Thanks to data mesh principles, organizations are one step closer to democratizing data and treating data as a strategic asset.

Every day, organizations deal with increasing amounts of data, originating from both inside and outside the organization. Due to centralized data ownership and data access, transparency and timeliness have become bottlenecks in many organizations.

Many companies manage their data like they manage business processes, reports, data models, etc. There might be a central repository of data assets but every business domain uses a very specific subset of those data assets that is relevant to its needs. For instance, we see many finance departments extracting customer data in their own way and interpreting them independently from the sales departments who originally created the data.

Companies invest a lot in this centralized approach. Often there is only one data team in a centrally organized IT infrastructure, which has to manage organization-wide business needs to access, manage, and deliver data to many different stakeholders such as sales, finance, HR, operations, etc. This may lead to disappointment and inefficiencies on both sides, for example:

  • The backlog of the data team increases exponentially with the new sources of information and the number of users. 
  • The business has high expectations of the data team; however, the data team is often not sufficiently aware of the relevant business knowledge, data content, and who uses the data for analytics and decision purposes. This results in several back-and-forth iterations between the data team and the business domains trying to understand the needs of the business while the business expects the highest quality data to be delivered.  

The main reason why organizations try to bundle the input of all data sources into one central solution - for example, using a central data warehouse - is to prevent the formation of data silos and to streamline the flow of information.

However, data are often not used to their optimal potential and are mainly used within specific departments by business users who know the context of the data. Business usersstill struggle to manage the data coming from varied sources leading to more requests for the central data team or data engineers.  Cross-business domain questions are difficult to answer and reports involving various data sources are not easily developed by business users in a self-service manner.

As an example, account managers often see the value of proactively targeting leads based on a combination of different parameters, such as company size, sector, financial statements, etc. However, their CRM system does not always provide the ability to combine data from different sources to create useful insights. Some requests can be raised to IT and the data team but doing so doesn’t always result in sustainable, user-friendly solutions. Without using organization-wide standardization and governance, this may result in an increased complexity, unused, and invaluable data silos.

Data mesh aims to eliminate these bottlenecks with a new distributed approach that gives data management and ownership to domain-specific business teams. By decentralizing the ownership of the data per domain, companies can create synergies without having to first break all “data silos”. This can be achieved both by using data for specific purposes and by the domain expertise in the data.

Data and business insights from the data can support business outcomes only when meaningful data are made available to every data consumer.Data needs to be usable by every employee. Data have been recognized by businesses as an outcome-driving asset. 

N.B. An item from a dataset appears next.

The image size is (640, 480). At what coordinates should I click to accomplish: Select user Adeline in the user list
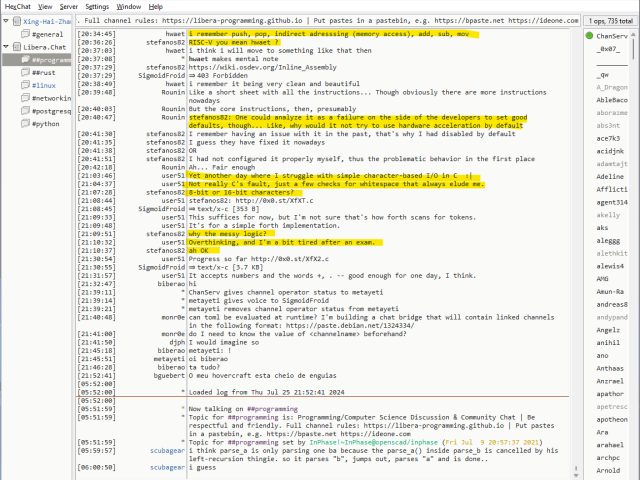coord(609,176)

Is data mesh a new trend or a view on data architecture that is likely to stay?

Data mesh is a novel approach based on a modern, distributed architecture for BI (Business Intelligence), analytics, and data management. The main objective of data mesh is to eliminate the challenges related to data availability and accessibility at scale but also to data transformation and reusability. Data mesh is about:

  • A decentralized strategy that distributes data ownership to domain-specific teams that manage, own, and serve the data as a product.
  • Making data accessible, available, discoverable, secure, and interoperable.
  • Enabling end-users to easily access and query data where it lives without first transporting it to a data lake or data warehouse.
  • Making data consumable by every employee in the organization, not just the data savvy people, data specialists, or IT experts. The value is in getting data into the hands of the relevant data users.

Data mesh allows business users and data scientists to access, analyze data, and operationalize business insights from any data source, in any location, without intervention from expert data teams. The faster access to query data directly translates into faster time-to-value without needing data transportation.

Data mesh is one step closer to democratizing data and enabling the whole organization to treat data as a strategic asset. This shift introduces a new way of working in many aspects.

“This is where soft values and cultural traits are the biggest factors - making sure to treat data as it should be treated. If you really want to become a data-driven company, data cannot only be a concern for one or two central teams.”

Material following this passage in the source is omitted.